En nuestro país, la alargada sombra del franquismo servía de improvisado parapeto a una izquierda en cuyas dinámicas las mujeres, con suerte, servían cafés a sesudos camaradas
Y, sin embargo, no se trata de una afirmación estúpida. Hubo un momento nada lejano en que el feminismo requería visibilidad, en el que la democracia corría el riesgo de agotarse si no se derribaban las colosales resistencias culturales, psicológicas, institucionales, que entorpecían la llegada a un debate público sobre la igualdad, debate público al que las mujeres comparecían tras siglos de subordinación y tutela, en libertad condicional. En nuestro país, la alargada sombra del franquismo servía de improvisado parapeto a una izquierda en cuyas dinámicas las mujeres, con suerte, servían cafés a sesudos camaradas, siendo incluso habitual que sufrieran denegaciones de humanidad por parte de algunos artistas de entre los considerados “progres”. Artistas que, por cierto, siguen a día de hoy recibiendo espaldarazos masivos de voces autorizadas por cuán buen hacer: ¿acaso no hay quién reconduce el discurso del misógino Joaquín Sabina para seguir haciéndole pasar por alguien con robustas convicciones de izquierdas?; ¡si hasta se puede leer a alguien decir no hace mucho que “Gila no se callaría ante VOX”! Estaría pensando sin duda en el número televisivo en el que asegura haber matado a su mujer entre el jolgorio de televidentes y público asistente.
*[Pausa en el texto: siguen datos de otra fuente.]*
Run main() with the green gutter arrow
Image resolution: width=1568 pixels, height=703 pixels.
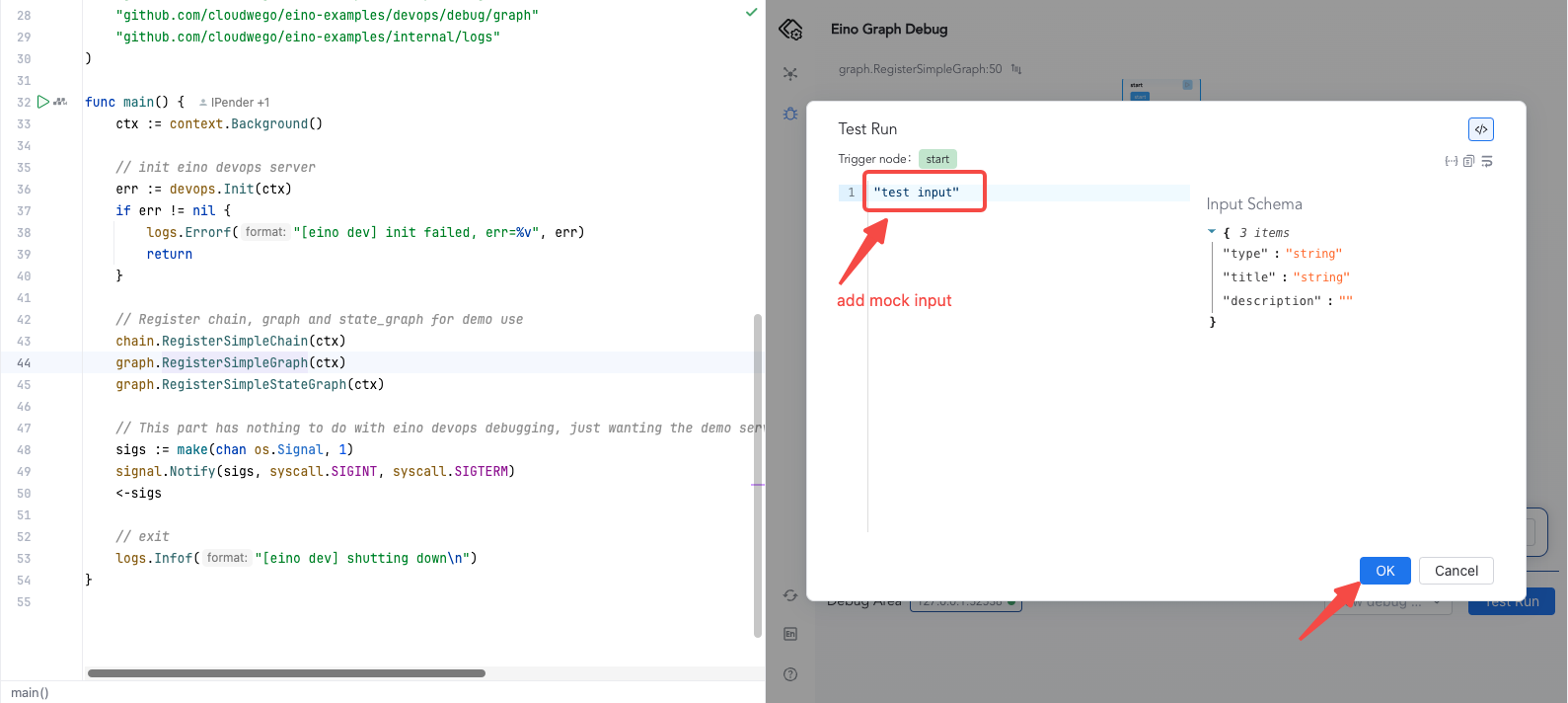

En ese contexto en el que las resistencias machistas consistían a derecha e izquierda en barreras de acceso para las mujeres al debate público, afirmar cosas como “el machismo es terrorismo” o “todos los hombres son violadores en potencia” suponía a la vez afirmarse como sujeto político frente a quienes consideraban que competería siempre a los hombres, si bien sólo a algunos, tanto regular los accesos al debate público como acaparar los espacios en que éste habría de tener lugar. Y hablo de “algunos”, porque una mayoría tampoco tenía voz en esos espacios en razón de su clase social, etnicidad (o raza social), sexualidad o edad, ocupando sectores aledaños y aportando su condición a las mujeres que los acompañaban. En definitiva, las mujeres ocupaban cualquier espacio siempre en referencia a un hombre, siendo socializadas en el pedir permiso, programadas para socializar a sus hijas en la continuidad del modelo patriarcal. Llamarles terroristas o violadores suponía el logro de desafiar esa referencialidad que condenaba a las mujeres a actuar por medio de hombres, bajo su tutela y supervisión, desde la lealtad a la que aboca la necesidad de contentar, con la discreción que impone el segundo plano a perpetuidad.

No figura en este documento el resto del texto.